WASHINGTON (CN) — President Joe Biden’s long-awaited student loan forgiveness plan might be dead on arrival after the Supreme Court effectively hobbled the administrative state this past June when it comes to making big political and economic action without congressional authorization.
“I think when we were all considering the legality of this kind of an action, we were doing it before the EPA decision in June, and so there's been a lot of back and forth over who thinks it's legal or not but that really changed the standard,” Lanae Erikson, senior vice president for social policy, education & politics at the think tank Third Way, said in a phone interview.
Erikson was referring to West Virginia v. EPA, a case that curbed the Environmental Protection Agency's authority to regulate greenhouse gas emissions at coal-fired power plants.
Split along party lines, the conservative majority leaned on the major questions doctrine to strike down the EPA’s regulatory scheme. This doctrine says that explicit authorization from Congress is necessary if executive agencies are taking “major” actions that will have large economic and political significance.
West Virginia created this new standard, but the justices did not lay out a specific test to apply it. Experts predict that the loan forgiveness plan Biden announced Wednesday may be the first application.
The Office of Legal Counsel at the Justice Department released a memo detailing what the administration thinks is Biden’s authority to carry out this plan. While legal experts agree it will most likely be challenged in court, they are divided over its rate of survival.
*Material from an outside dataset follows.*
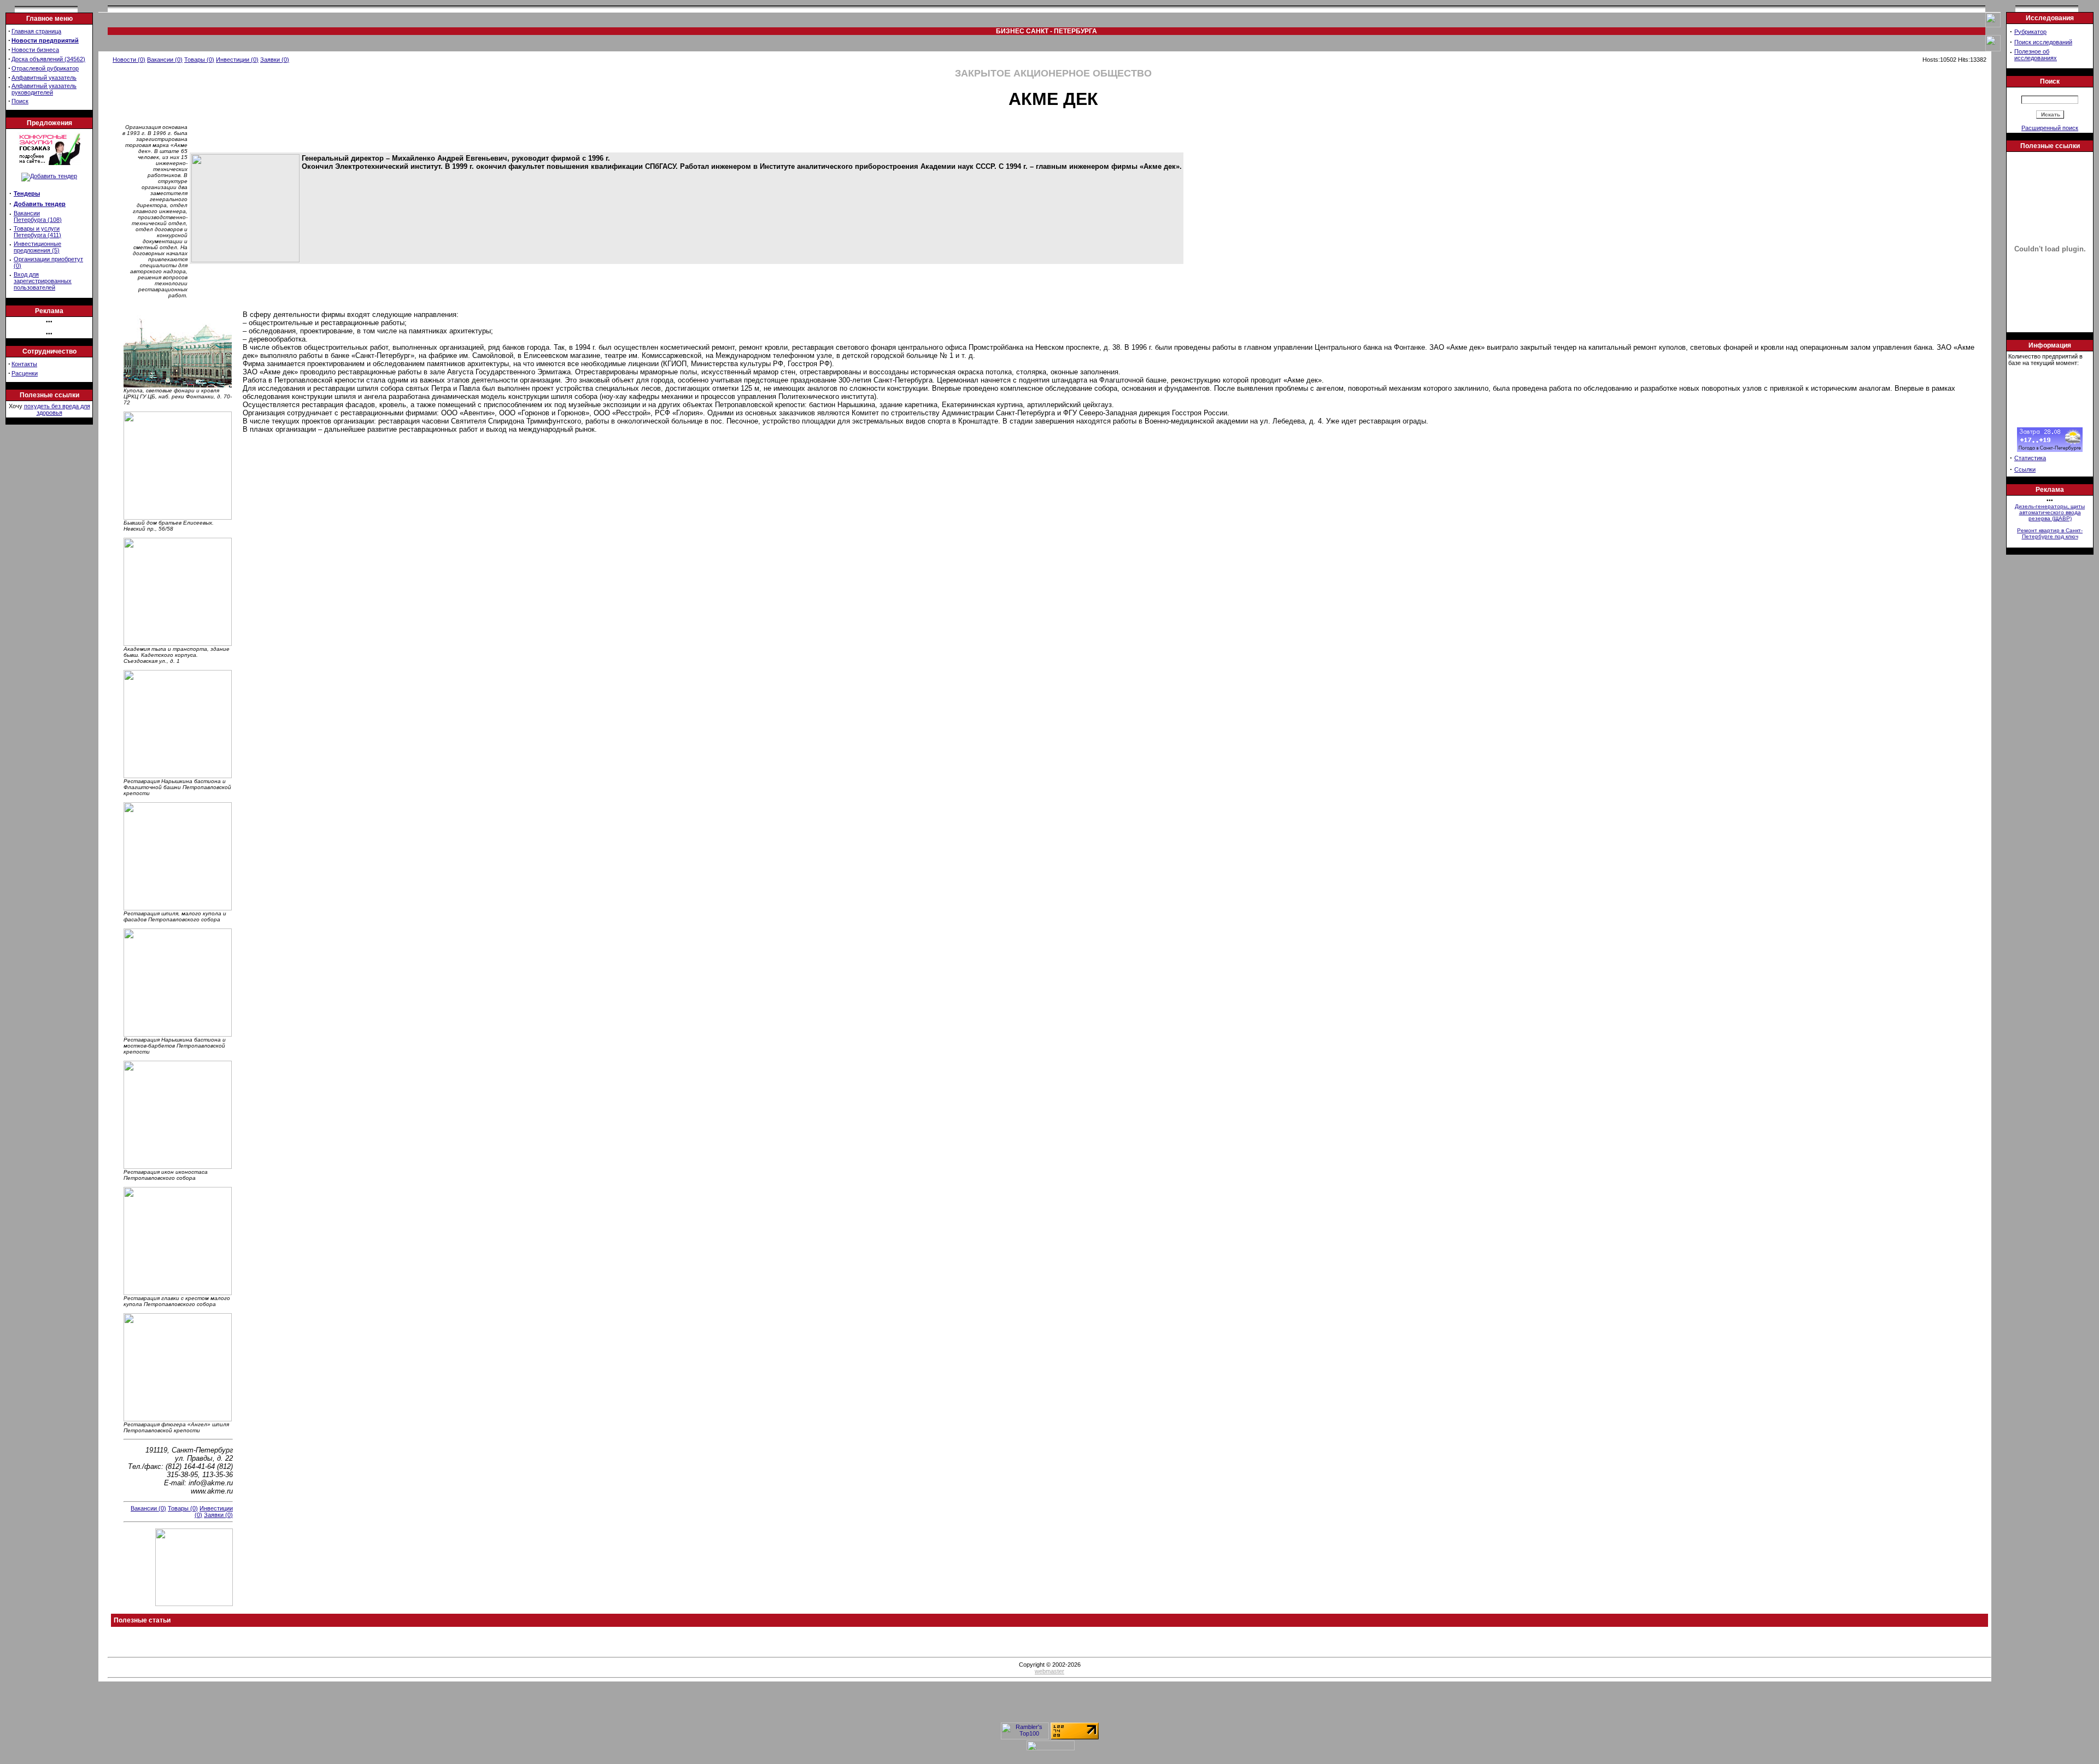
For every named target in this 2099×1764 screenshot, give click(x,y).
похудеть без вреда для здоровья (57, 409)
“The big issue is can this be done administratively or does this require legislation,” Frederick Lawrence, a distinguished lecturer at Georgetown Law, said in a phone interview. “Everybody knows it can be done with legislation, the question is can the administration do it without additional legislative support.”
Biden is using a post-9/11 law to justify this plan. The Higher Education Relief Opportunities for Students Act of 2003 — better known as the Heroes Act — was created to give the education secretary authority to waive rules related to student financial aid programs in times of war or national emergency. Since the Covid-19 pandemic was declared a national emergency, the administration claims its student debt plan allows borrowers not to be placed in a worse position financially as a result of that emergency.
Legal experts agree that this action will have to satisfy the major questions doctrine, but they are divided on if the plan passes muster.
Some experts think the administration’s plan complies with the major questions doctrine. The Heroes Act was also used to justify pausing student loan payments. This action also paused interest on loans. Since that interest is not going to be added to loans after the national emergency, it could be seen to amount to some kind of loan forgiveness already. That action was not challenged.
“We're talking about degree not an actual change in kind,” Lawrence said. “I would understand a major question to be something that is totally different from anything that's been done before or that the legislation has provided for. So I think the administration set the better part of the argument here.”
There are other experts who question the administration’s decision to use this national emergency authorization so far into the pandemic.
“The use of the Heroes Act, which was passed after 9/11, creates the purpose in the context of what an emergency means, and I think it's a very big stretch to suggest that the world of very, very late Covid of August 2022 is anything like the world of post-9/11 or even even a couple of years after 9/11,” Jed Shugerman, a professor at Fordham Law School, said in a phone interview.